Oleh : Nadia Rahmatul Ummah
“Dhean sudah mati!”
Laki-laki itu terbelalak kaget,
seolah tak percaya dengan apa yang ia dengar dari mulut perempuan itu.
“Kamu jangan bercanda!”
Tubuh lelaki itu bergetar, untung saja badannya
kekar, badan seorang karateka, tangannya mencoba meraih tangan perempuan itu.
“Sudah kubilang, Dhean sudah tak ada”, si perempuan
dengan lembut menghindari tangan si lelaki, ingin sekali perempuan itu
membentak si lelaki, namun ditahannya. Pikirannya campur aduk begitu saja
karena lelaki itu, dadanya bergemuruh menahan perasaan yang bercampur aduk
juga.
Angin berhembus menerpa jilbab panjang si perempuan
juga mengacau rambut gondrong si lelaki. Mereka berdua berdiri di samping jalan
raya, berpapasan begitu saja tanpa rencana, setelah satu semester berlalu tanpa
pernah bertemu.
Tatapan lelaki itu mengabur, ia ingin menangis namun
malu menggelayut dalam dirinya. Si perempuan tertunduk, hidungnya berubah
sedikit memerah, ia juga ingin menangis namun ia harus tegar.
“Kemana saja dalam satu semester ini? Kau ada di
mana?”
Lirih si perempuan sambil memperhatikan lalu lalang
pejalan kaki yang menyebrang saat lampu lalu lintas menunjukkan merah.

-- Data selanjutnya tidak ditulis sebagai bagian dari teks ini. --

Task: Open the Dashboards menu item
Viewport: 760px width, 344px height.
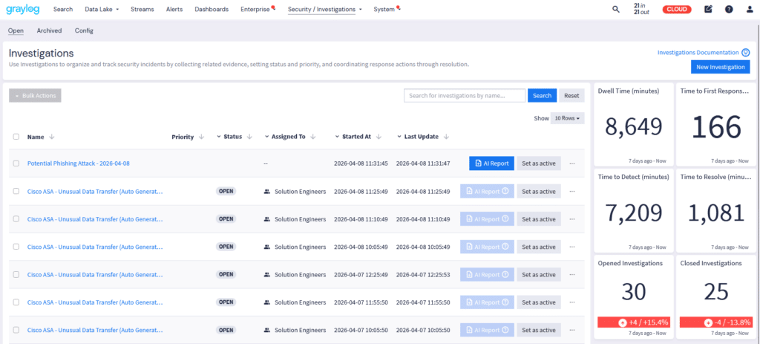Action: [x=212, y=10]
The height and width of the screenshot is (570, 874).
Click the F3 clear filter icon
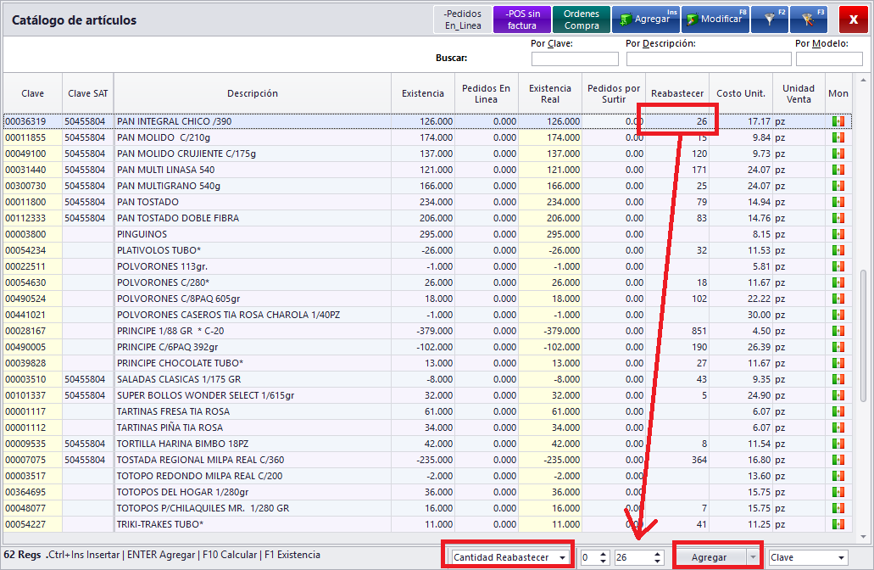tap(809, 19)
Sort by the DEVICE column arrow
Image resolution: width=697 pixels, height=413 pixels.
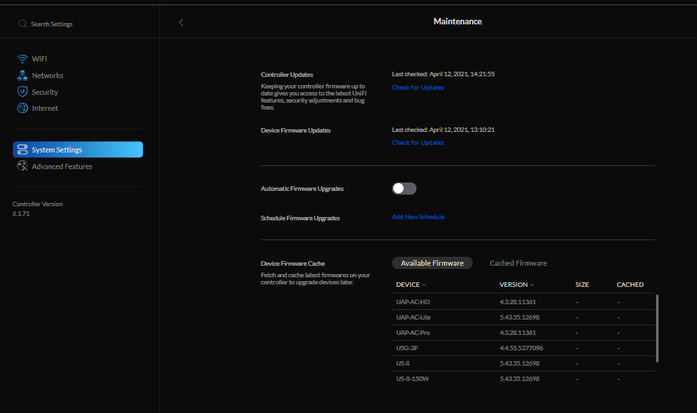tap(424, 285)
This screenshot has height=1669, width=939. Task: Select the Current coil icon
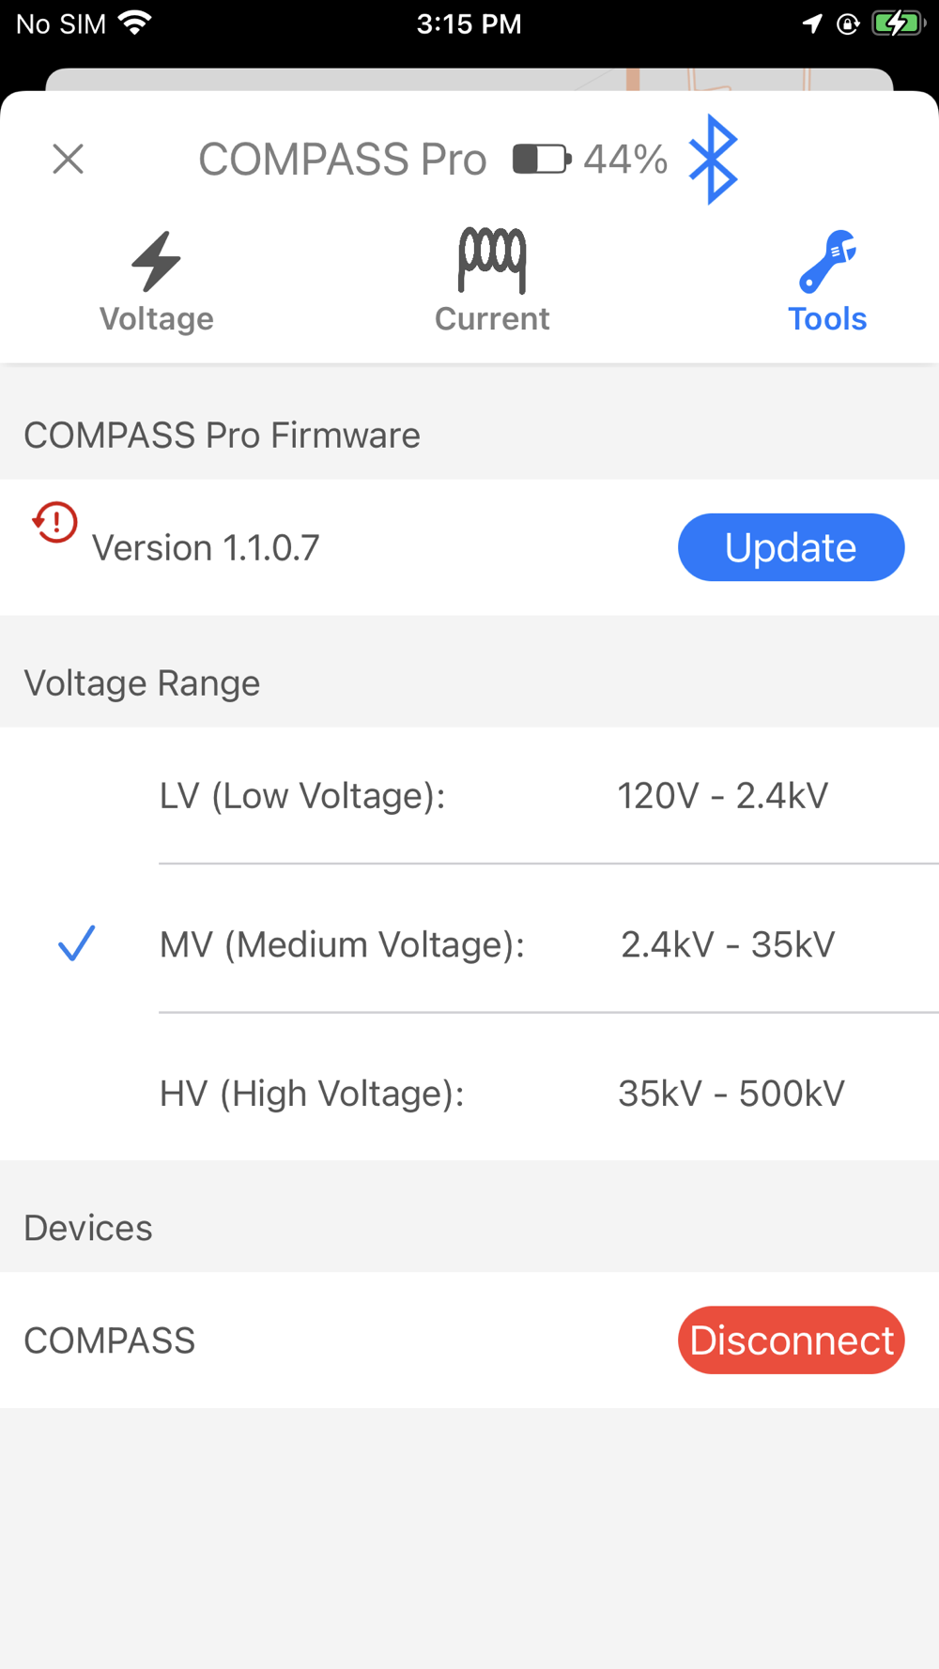pos(492,260)
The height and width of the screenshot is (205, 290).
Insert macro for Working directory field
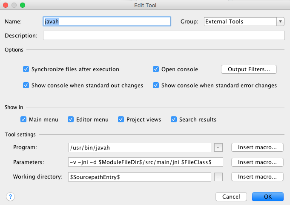tap(257, 176)
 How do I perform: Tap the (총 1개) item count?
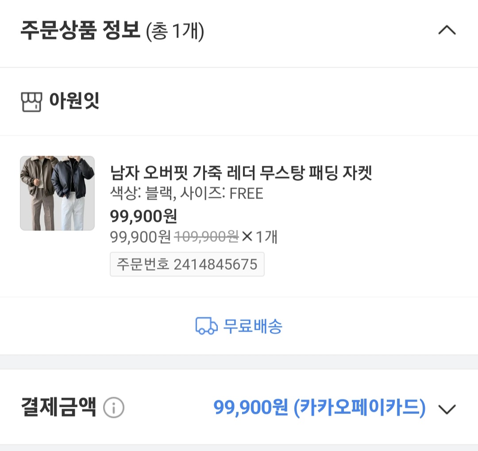(x=175, y=32)
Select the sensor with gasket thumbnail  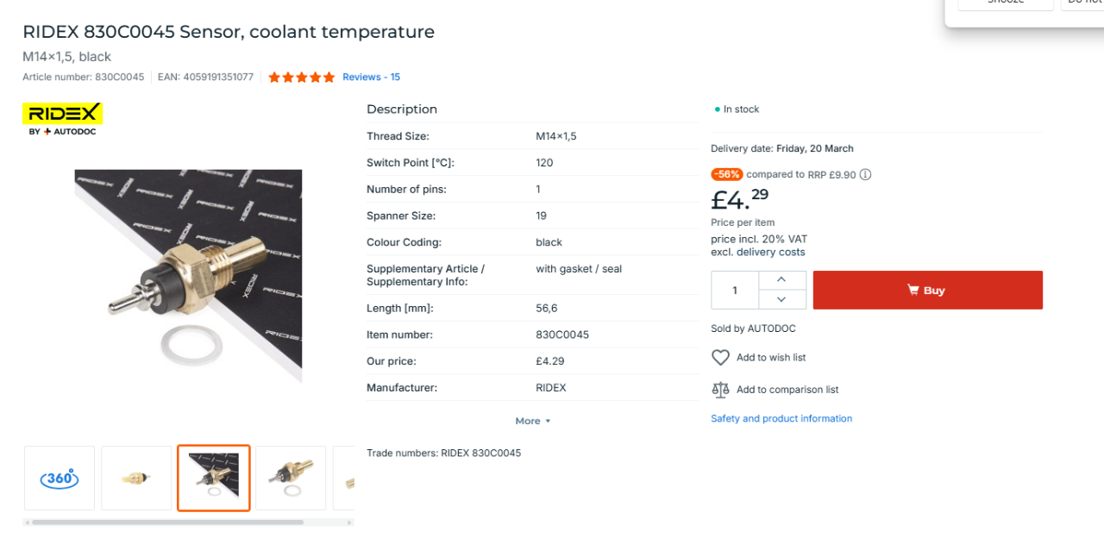pyautogui.click(x=291, y=478)
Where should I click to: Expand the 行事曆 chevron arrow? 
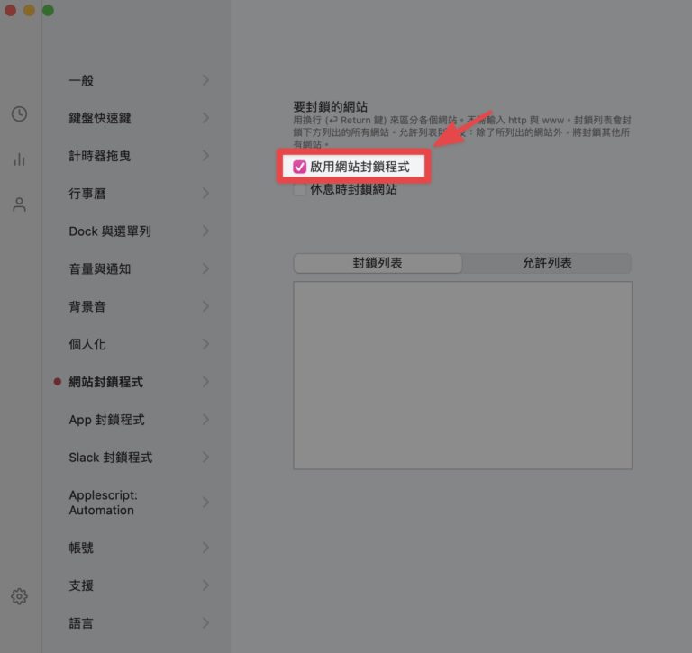point(205,194)
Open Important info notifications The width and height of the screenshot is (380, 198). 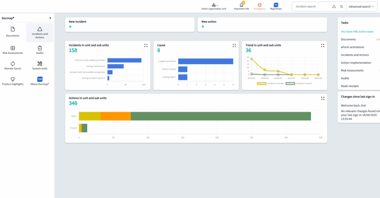pyautogui.click(x=241, y=5)
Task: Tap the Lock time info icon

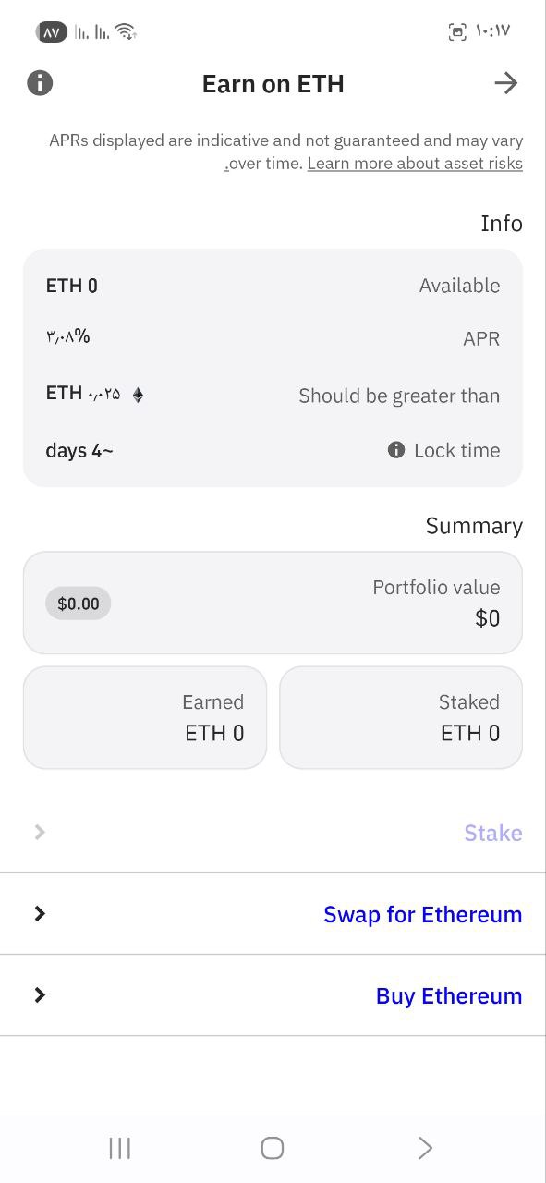Action: (x=396, y=450)
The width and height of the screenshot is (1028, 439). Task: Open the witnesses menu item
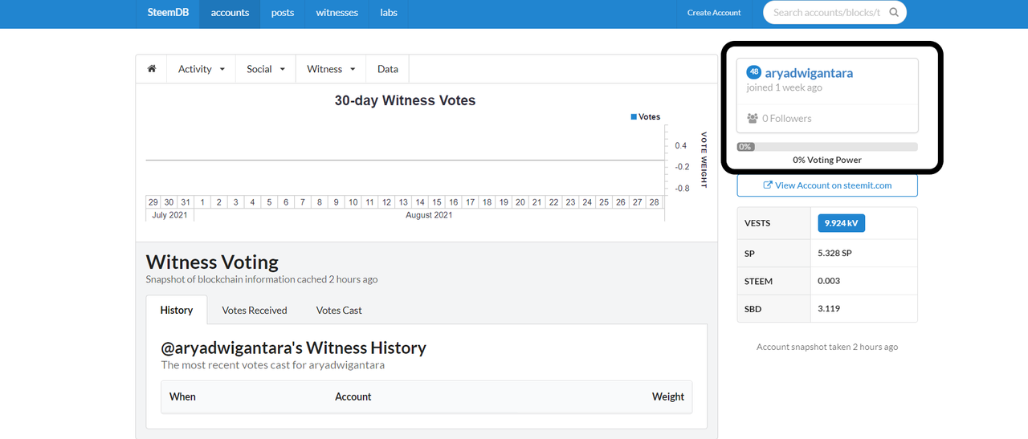pos(337,13)
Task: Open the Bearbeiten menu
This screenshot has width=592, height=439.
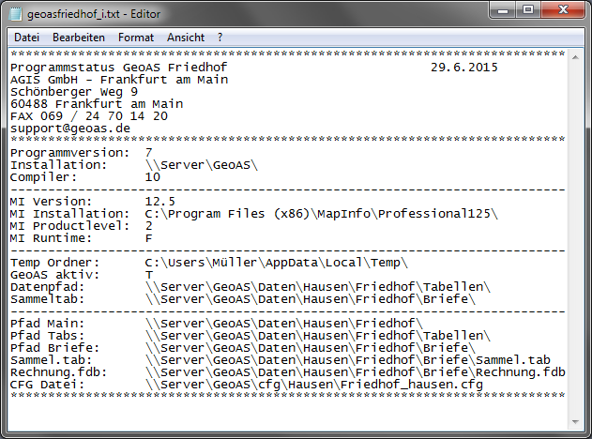Action: (x=79, y=38)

Langkah-langkah kaki mereka cepat seperti hendak berburu sesuatu, pagi hari
memang selalu begitu.
“Bagaimana Dhean bisa meninggal?” lelaki itu menahan
nafas, menahan emosi yang bergemuruh dalam dadanya, ia ingin meminta maaf
karena telah meninggalkan Dhean.
# # #
Dhean memiliki kebiasaan mencari iklan dari
produk-produk kecantikan setelah seorang temannya yang juga perempuan meledek
dirinya yang berwajah hitam dan kadang berminyak, rambutnya yang tak begitu
indah tentu saja menjadi nilai minus bagi wajahnya yang tak terawat.